Careers...

For a complete list of Careers, please see the main ASA website.

Here are what a few of our members do:


 

• Architectural Acoustics
  
  Professional Acoustical Consultants provide services such as noise control primarily for the architectural, environmental, and industrial workplace markets. They help architects and engineers create more pleasant and useful environments, enhance and preserve value, reduce risk, and resolve existing problems in communities, schools, performance spaces, recreational areas, worship centers, and workplaces.
  
  
• Bio-acoustics
  
  Bioacoustics is a branch of science concerned with the production of sound and its effects on living systems. In particular, animal communication, deals with the production, meanings (animal linguistics and cognition), and effects of sounds generated by animals.
  
  
• Biomedical response to vibration
  
  Biomedical response deals with the interaction of sound waves with biological tissues in humans and animals. Much recent research in this area has been concerned with the use of high-frequency ultrasound in medical diagnosis and treatment. Use of ultrasound in diagnosis avoids some of the danger involved in using x rays and other types of radiation.
  
  
• Engineering Acoustics
  
  Engineering acoustics deals with transducers and sound measuring instruments of all kinds. A transducer is a device that converts sound energy into some other type of energy or vice versa. A microphone converts sound energy into electrical energy, a loudspeaker converts electrical energy into sound energy. Engineering acoustics also includes instrumentation for medical diagnosis, communications, seismic surveying, recording and reproducing speech and music, and other challenging problems.
  
  
• Musical Acoustics
  
  Musical acoustics deals with the way in which we hear and perceive musical sound, the instruments that produce it, and even the structure of melody and harmony. A number of researchers in this area study the way in which sound is produced in musical instruments. Others study subjective qualities of musical sound, such as pitch, loudness, and timbre. Much attention has focused recently on the use of digital computers to produce sound and to compose music. Persons with training and experience in musical acoustics frequently work in the entertainment industry, in education, in recording and film studios, or in the musical instrument industry.
  
  
• Noise
  
  Like air and water pollution, noise pollution increases with   population density. In our urban areas, it is a serious threat to the   quality of life.

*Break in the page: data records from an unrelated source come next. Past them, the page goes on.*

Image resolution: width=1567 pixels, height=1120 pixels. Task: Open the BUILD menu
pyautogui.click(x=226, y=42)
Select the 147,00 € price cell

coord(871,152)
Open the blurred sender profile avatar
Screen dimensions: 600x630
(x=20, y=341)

Noise-induced hearing loss is a major health problem. Noise also robs us of sleep and interferes with communication.  The best place to control noise is at the source, but frequently control of the path and protection of the receiver are necessary as well. Finding technical solutions to our environmental noise problems requires the work of scientists and engineers with considerable knowledge of acoustics. Since many problems require political or social action, knowledge of political science, sociology, and the law are important as well.
  
  
• Physical Acoustics
  
  Physical Acoustics deals with the way in which sound waves propagate in solids, liquids, gases, and plasmas, and how they interact with these materials. Of special interest are sound waves of very high frequency (more that one billion vibrations per second) and very high intensity. High-frequency sound waves in solids are called phonons because they behave like particles. At temperatures near absolute zero, scientists have observed some strange waves that are called "second sound," "third sound," etc. Observing their behavior has helped physicists understand the quantum behavior of liquids. Subatomic particles, such as protons, muons, and even the elusive neutrino, have been detected by the sound they make as they travel at high speeds through the ocean.
  
  
• Structural Acoustics and Vibration
  
  Vibration is a principal concern of engineers. Large machines must be designed such that their operation is "smooth," without unwanted vibration. Electronic components of aerospace systems can be damaged by excessive vibration and sudden jolts (mechanical shocks), but a clever engineer can put basic scientific principles to work to discover ways of either eliminating the possibility of such vibration or of isolating sensitive equipment from its vibrating environment. Many "disasters," such as the destruction of a building by an earthquake, the toppling of a tall smokestack, or the collapse of a suspension bridge in a windstorm, involve vibration, but engineers are continuing to learn new ways of lessening the chance of these disasters taking place.
  
  
• Underwater Acoustics
  
  The use of acoustic energy to "see" or detect objects underwater is analogous to the use of radar for detecting objects in air. In much the same way that an aircraft is guided through a blinding storm by its radar system, underwater vessels such as submarine are guided through the depths of the ocean by their acoustic systems. Since the characteristics of the water environment permit sound to be transmitted over very long distances, sometimes hundreds of miles, sound is an extremely valuable tool, not only for military applications but also for commercial use. Acoustic signals are used to detect the presence and location of commercially valuable fish, to map the sea floor to determine the safest "avenues" for supertankers, and to explore the Earth's geological formations or search for oil deposits beneath the ocean floor.